O entusiasmo dos belgas em relação ao euro não é partilhado pelos franceses. O discurso ferozmente anti-Islão do partido holandês é cuidadosamente evitado por outros. Em contrapartida, as posições anti-semitas assumidas por franceses e austríacos num passado recente podem ser um embaraço para o partido holandês, cujo líder se apresenta como um amigo de Israel.


Foto: EPA

São equilíbrios delicados que tornam ainda mais agudo o problema dos números. Em princípio estes partidos não terão dificuldade em reunir os 25 deputados exigidos pelo PE para a formação de um grupo. Mas mais difícil será garantir a presença de sete países de uma forma coesa.
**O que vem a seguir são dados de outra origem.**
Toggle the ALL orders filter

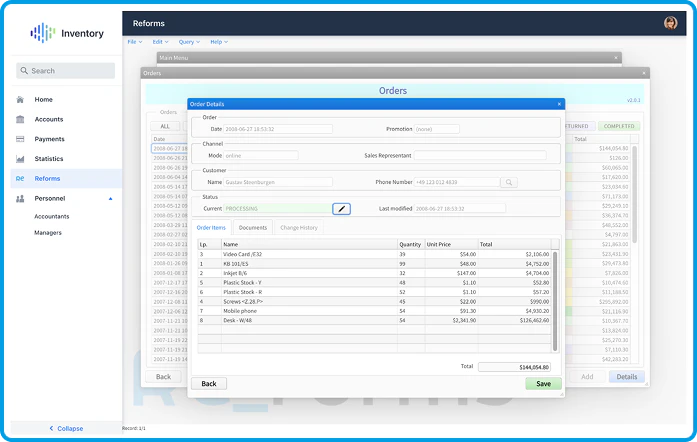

Isso mesmo é admitido por Claeys, que reconhece que há contactos com "outros partidos" com um objectivo bem claro: "queremos uma base mais alargada e sólida para evitar possíveis dificuldades quando uma delegação não concordar com outra ou com uma posição do grupo". E decida bater com a porta, reenviando esta extrema-direita para o universo dos "não-inscritos", junto daqueles que eles vêem como "extremistas" e deitando por terra os seus esforços de conquista da respeitabilidade ao nível europeu.

Depois das eleições


Nigel Farage, do britânico UKIP. Foto: EPA

Firmemente ancorados há vários anos na paisagem política dos respectivos países, os partidos europeus da extrema-direita "clássica" (como a Frente Nacional francesa, o Partido Pela Liberdade holandês, o seu homónimo austríaco e o Interesse Flamengo, da Bélgica), acreditam que estas eleições lhes darão votos e deputados suficientes para poder formar um grupo político no Parlamento Europeu.

A nova formação poderá designar-se Aliança Europeia pela Liberdade e contará também com a participação de partidos da Eslováquia, Itália e Suécia (para cumprir o requisito de ter pelo menos 25 parlamentares de sete países diferentes).
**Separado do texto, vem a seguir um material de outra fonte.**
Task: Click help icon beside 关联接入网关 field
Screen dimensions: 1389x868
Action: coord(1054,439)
Será uma quase estreia, que tenta fazer esquecer as efémeras experiências no final dos anos 1990 e em 2007. Porém, tudo pode voltar a acontecer, defende Marley Morris.

O investigador do Counterpoint UK não acredita que o novo grupo parlamentar, caso venha a formar-se, tenha um "impacto significativo" na vida do Parlamento Europeu. Prevê que será uma formação "pequena", com coesão "precária" e incapaz de formar alianças com outras famílias políticas. "Podem acabar por ser ostracizados e ver a sua capacidade de influência bastante limitada."
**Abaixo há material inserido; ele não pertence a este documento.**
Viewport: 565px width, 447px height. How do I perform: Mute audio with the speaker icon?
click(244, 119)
Este investigador antecipa um crescimento eleitoral significativo destas forças políticas, que prefere classificar como "populistas".

Acredita que a Frente Nacional francesa, o Partido Pela Liberdade holandês, o seu homónimo austríaco e o Interesse Flamengo formarão um grupo novo.

Já estruturas como o Partido da Independência do Reino Unido (UKIP) e os Verdadeiros Finlandeses (que, em 2011, fizeram da rejeição do apoio financeiro a Portugal uma das suas principais bandeiras eleitorais) deverão continuar a integrar a Europa da Liberdade e da Democracia.

Por fim, formações como os neonazis da Aurora Dourada, da Grécia, ou o Jobbik, partido húngaro declaradamente xenófobo, "são tão extremistas que não serão capazes de aderir a nenhum grupo", antecipa o investigador britânico.

O seu destino será o "limbo" dos chamados "não-inscritos": os eurodeputados que não integram nenhuma família política no qual a Frente Nacional, o Interesse Flamengo e o Partido Pela Liberdade holandês têm passado a maior parte da sua existência no Parlamento Europeu.